The board described the subject matter as follows: "The subject matter in issue pertains to an improvement in valve mechanism for controlling the flow of oil for the purpose of regulating the temperature of the same in an internal combustion engine. The valve mechanism automatically, by means of a thermostat, directs the flow of the oil being circulated in the lubricating system through the engine proper, a relatively unresistive path, when the oil is cold; through a partial cooler as the oil becomes warm; and finally through the core of a heat exchanging device as the oil becomes hot. The need for a device of this nature is greatest in airplanes although it is not limited to any particular type of engine."


The board stated the following relating to the history of the case: "As originally instituted this interference contained two counts but count 1 was held to be unpatentable by the primary examiner * * * on a motion to dissolve by Nemmer and O'Brien. In the same decision proposed counts F and BB were held to be patentable and proposed count BB was held to be applicable to the disclosures of both parties. It was held in the decision rendered November 29, 1945 * * * that the disclosures of both parties supported proposed count F. Nemmer et al. did not make either proposed count F or the proposed count BB, as a result, the interference is continued on only one count, original count 2."

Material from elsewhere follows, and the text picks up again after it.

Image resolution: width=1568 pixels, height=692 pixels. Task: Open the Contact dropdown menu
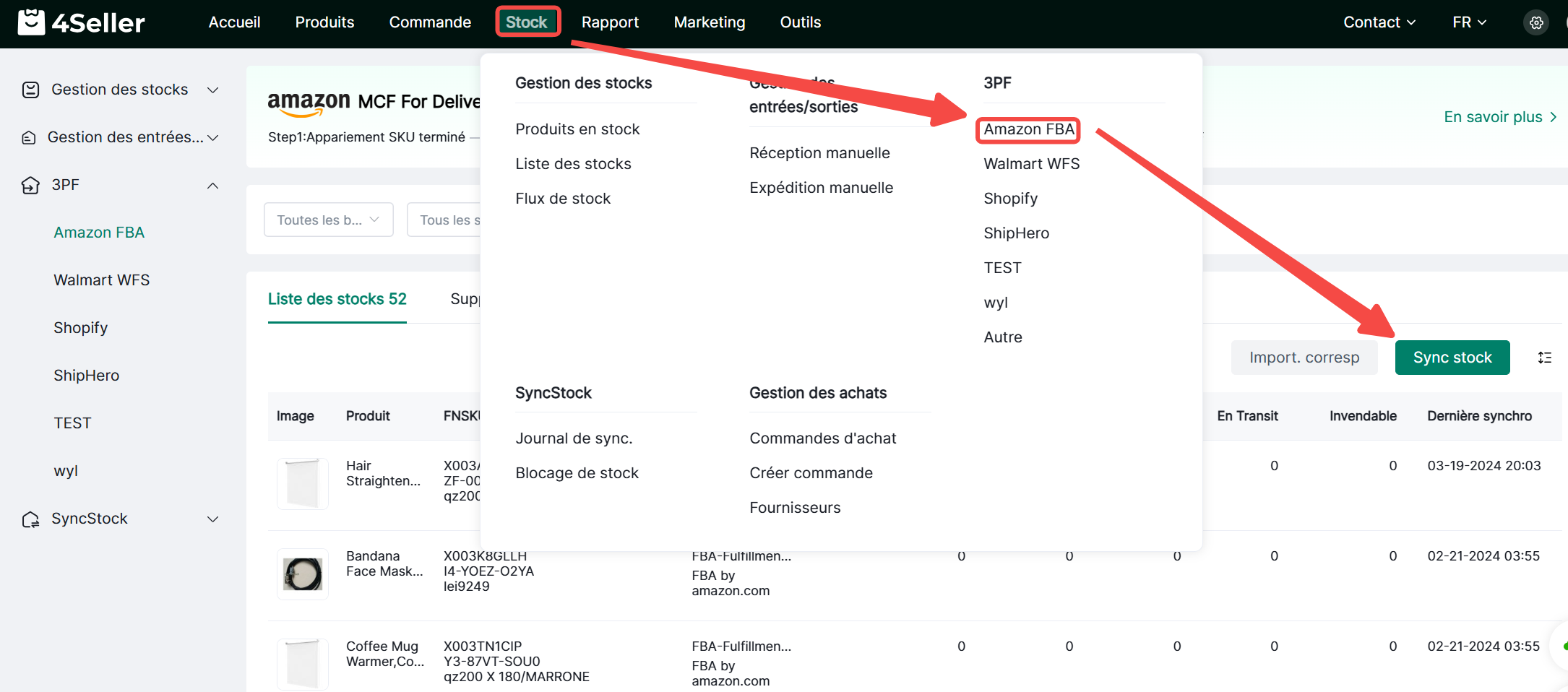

The interference is between applications. The application of Nemmer et al., Serial No. 396,830 (assigned to General Motors Corporation) was filed June 6, 1941; that of Miller, Serial No. 560,474 (in which, as we understand it, the Glenn L. Martin Company has an interest as Miller's employer) was filed October 26, 1944, as a division of a prior application, Serial No. 414,005, filed October 7, 1941.


Miller, as the junior party, had the burden of establishing priority by a preponderance of the evidence.


The board's statement of the issue, as the case was presented to it, reads: "At final hearing it was agreed by each of the parties that each of the parties relied upon the same reduction to practice, in September 1940, as their reduction to practice. The primary question to be determined then, is, who was the first to conceive the invention? Under the existing circumstances the question of diligence cannot arise (McParland v. Beall, 231 O.G. 605; 1916 C.D. 231; 45 App.D.C. [162]; Whittier v. Borchardt, 588 O.G. 6; 1946 C.D. 361; 33 C.C.P.A. [Patents] 1023; 154 F.2d 522; 69 U.S.P.Q. 382)."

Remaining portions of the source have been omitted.